Les vecteurs de l'infection sont essentiellement les puces, dont le rôle fut démontré par P. L. Simond en 1898. Contaminée par un animal en phase septicémique, la puce héberge ensuite le bacille dans son tube digestif où il se multiplie. Puis elle le transmet principalement par piqûre, à l'occasion de régurgitation sanguine du fait du blocage de l'estomac et du proventricule (Bacot et Martin).

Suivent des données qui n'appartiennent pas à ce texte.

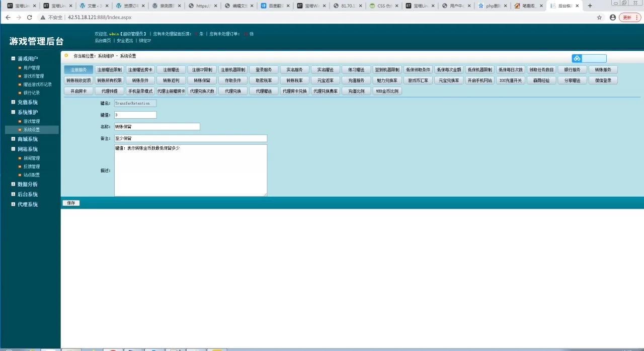Click the browser back arrow
Viewport: 644px width, 351px height.
8,17
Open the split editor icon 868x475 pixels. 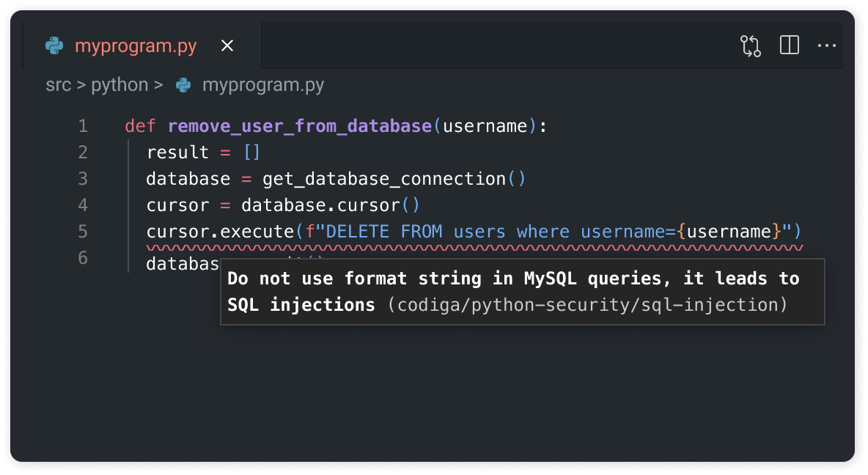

La persistance de la peste dans les foyers naturels a été attribuée successivement au rôle des rongeurs hibernants, à la survie des ectoparasites et à l'infection chronique de certains rongeurs. Actuellement, il est bien admis que le bacille de la peste peut survivre et se multiplier dans le sol des terriers de rongeurs lorsque le microclimat et diverses conditions s'y prêtent. On a montré que des rongeurs sains utilisant ces terriers peuvent s'y contaminer (H. Mollaret et Y. Karimi).